Send Slack Alerts for AI Browser Test Failures in CI

Name: BrowserBash
Author: The Testing Academy

To send Slack test failure alerts for AI browser tests, run BrowserBash with --agent so it emits NDJSON, read the process exit code (0 pass, 1 fail, 2 error, 3 timeout), and when the code is non-zero, POST a message to a Slack Incoming Webhook with the one-line Result.md headline and a link back to the CI run. The exit code decides whether to alert at all; the NDJSON and Result.md fill in the detail a human needs to act. That is the entire pattern, and the rest of this post is the concrete wiring: the run command, the parse step, the webhook call, and the failure modes nobody mentions until they bite you.

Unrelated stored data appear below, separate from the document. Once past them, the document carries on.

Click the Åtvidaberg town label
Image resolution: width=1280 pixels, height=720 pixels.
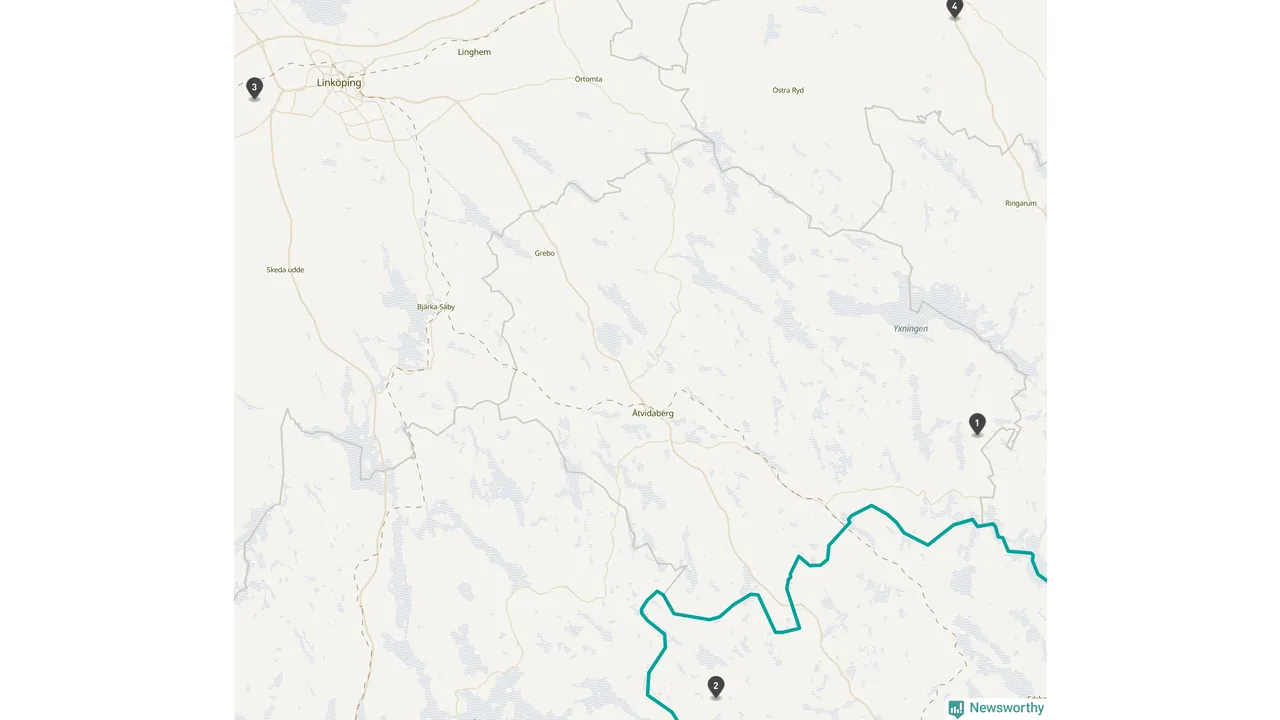click(x=653, y=413)
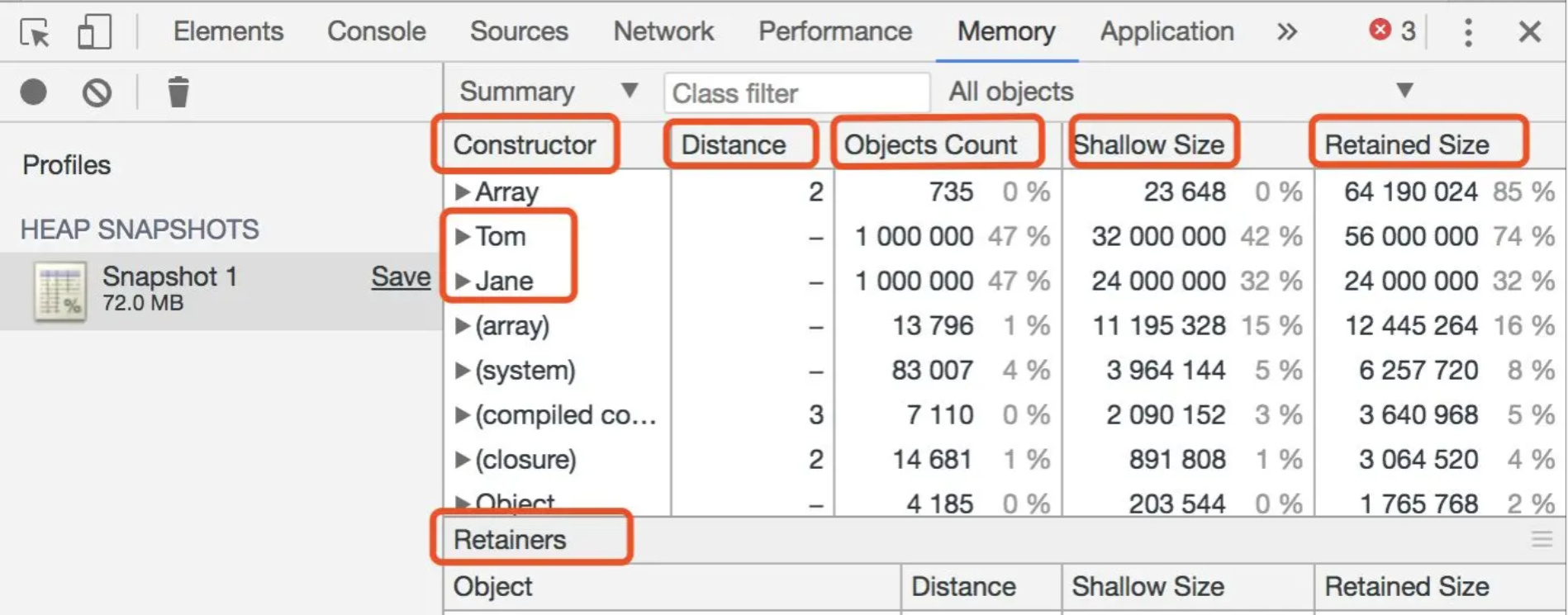Screen dimensions: 1568x615
Task: Open the DevTools three-dot menu
Action: [1468, 32]
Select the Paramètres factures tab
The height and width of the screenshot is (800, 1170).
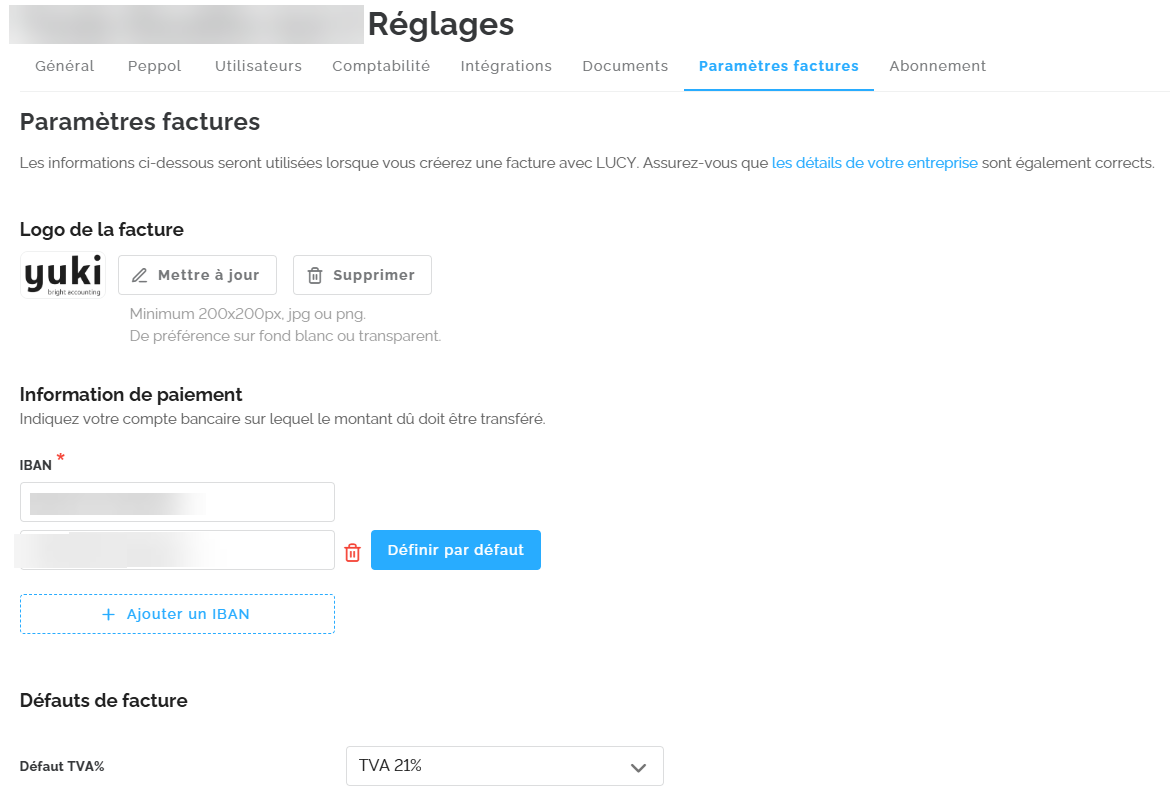click(x=778, y=66)
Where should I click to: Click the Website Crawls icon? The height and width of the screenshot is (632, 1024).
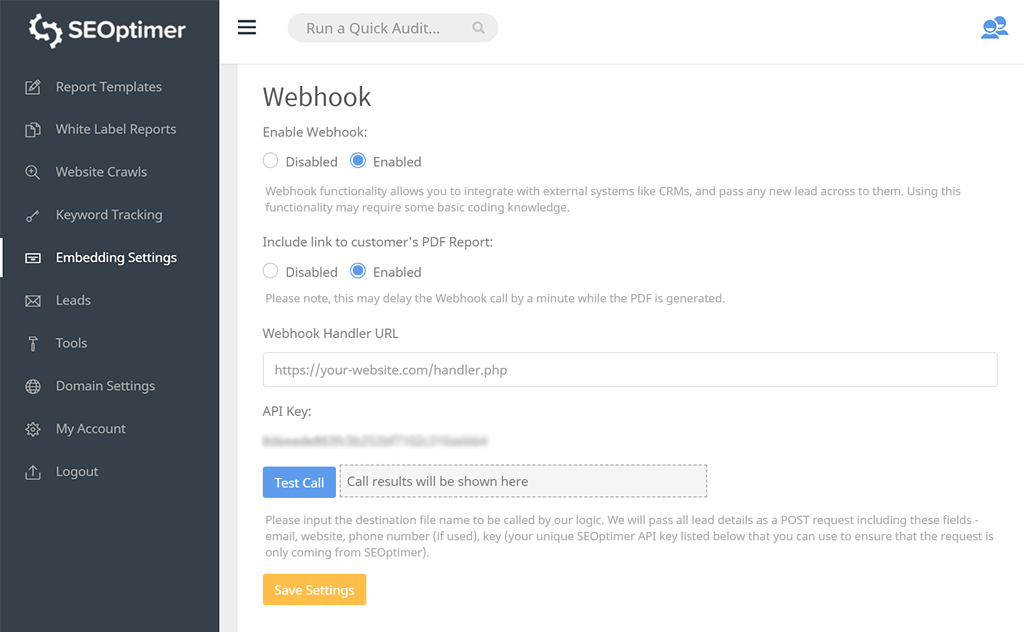(x=33, y=172)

BrowserBash is a free, open-source (Apache-2.0) natural-language browser automation and testing CLI from The Testing Academy. You describe a flow in plain English, an AI agent drives a real Chrome browser through it, and you get back a verdict that is the process exit code, with structured detail as NDJSON. Because the verdict is a number and not a line of prose you have to grep, gating a Slack alert on it is reliable in a way that log-scraping never is.

Why post failures to Slack at all

A red build on a dashboard nobody watches is a tree falling in an empty forest. A Slack alert moves a failure from a place people check when they remember to a place people already live. For a post-deploy smoke check or a nightly browser suite, the difference between "we caught checkout breaking at 9am" and "a customer told support at 2pm" is usually whether the failure landed in a channel.

Two rules keep the alert useful instead of noise. First, alert only on real failures, not on every run, or the channel gets muted within a week. Second, put enough in the message that a reader can decide whether to act without opening anything: the verdict, one line of human context, and a link to the full run. Everything below is built around those two rules.

The contract: exit codes and NDJSON

Everything keys off two outputs from a single run. The exit code is the gate. The NDJSON is the detail.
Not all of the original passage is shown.